### About this task
Nothing but an exact reprint of the records is to be returned.

● ● ● ● ● ● ●

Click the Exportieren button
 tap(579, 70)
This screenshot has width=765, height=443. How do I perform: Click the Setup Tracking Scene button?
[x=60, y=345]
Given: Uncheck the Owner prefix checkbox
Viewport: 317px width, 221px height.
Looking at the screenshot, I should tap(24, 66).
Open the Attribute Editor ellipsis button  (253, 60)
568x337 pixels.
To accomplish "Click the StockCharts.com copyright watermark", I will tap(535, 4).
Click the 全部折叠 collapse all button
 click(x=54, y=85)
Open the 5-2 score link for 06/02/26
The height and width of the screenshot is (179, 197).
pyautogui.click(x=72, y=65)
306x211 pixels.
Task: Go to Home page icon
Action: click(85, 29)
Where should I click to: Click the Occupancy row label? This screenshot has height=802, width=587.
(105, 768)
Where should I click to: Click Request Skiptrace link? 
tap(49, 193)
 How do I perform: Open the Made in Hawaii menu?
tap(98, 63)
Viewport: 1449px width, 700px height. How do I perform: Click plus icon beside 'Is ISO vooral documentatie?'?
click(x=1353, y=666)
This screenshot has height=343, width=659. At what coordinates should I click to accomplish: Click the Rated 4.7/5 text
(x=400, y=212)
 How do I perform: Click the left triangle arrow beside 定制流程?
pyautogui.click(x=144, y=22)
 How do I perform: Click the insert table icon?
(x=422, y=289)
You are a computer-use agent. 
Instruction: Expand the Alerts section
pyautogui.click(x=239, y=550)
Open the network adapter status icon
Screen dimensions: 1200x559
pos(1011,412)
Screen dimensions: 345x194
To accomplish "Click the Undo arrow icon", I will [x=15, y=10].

● ● ● ● ● ● ●

### The completed task
Click the Exportieren button
 tap(579, 70)
This screenshot has width=765, height=443. How do I perform: Click the Setup Tracking Scene button?
[x=60, y=345]
Given: Uncheck the Owner prefix checkbox
Viewport: 317px width, 221px height.
Looking at the screenshot, I should tap(24, 66).
Open the Attribute Editor ellipsis button  (253, 60)
568x337 pixels.
To accomplish "Click the StockCharts.com copyright watermark", I will tap(535, 4).
Click the 全部折叠 collapse all button
 click(x=54, y=85)
Open the 5-2 score link for 06/02/26
The height and width of the screenshot is (179, 197).
pyautogui.click(x=72, y=65)
306x211 pixels.
Task: Go to Home page icon
Action: click(85, 29)
Where should I click to: Click the Occupancy row label? This screenshot has height=802, width=587.
(105, 768)
Where should I click to: Click Request Skiptrace link? 
tap(49, 193)
 How do I perform: Open the Made in Hawaii menu?
tap(98, 63)
Viewport: 1449px width, 700px height. How do I perform: Click plus icon beside 'Is ISO vooral documentatie?'?
click(x=1353, y=666)
This screenshot has height=343, width=659. At what coordinates should I click to accomplish: Click the Rated 4.7/5 text
(x=400, y=212)
 How do I perform: Click the left triangle arrow beside 定制流程?
pyautogui.click(x=144, y=22)
 How do I perform: Click the insert table icon?
(x=422, y=289)
You are a computer-use agent. 
Instruction: Expand the Alerts section
pyautogui.click(x=239, y=550)
Open the network adapter status icon
Screen dimensions: 1200x559
pos(1011,412)
Screen dimensions: 345x194
To accomplish "Click the Undo arrow icon", I will [x=15, y=10].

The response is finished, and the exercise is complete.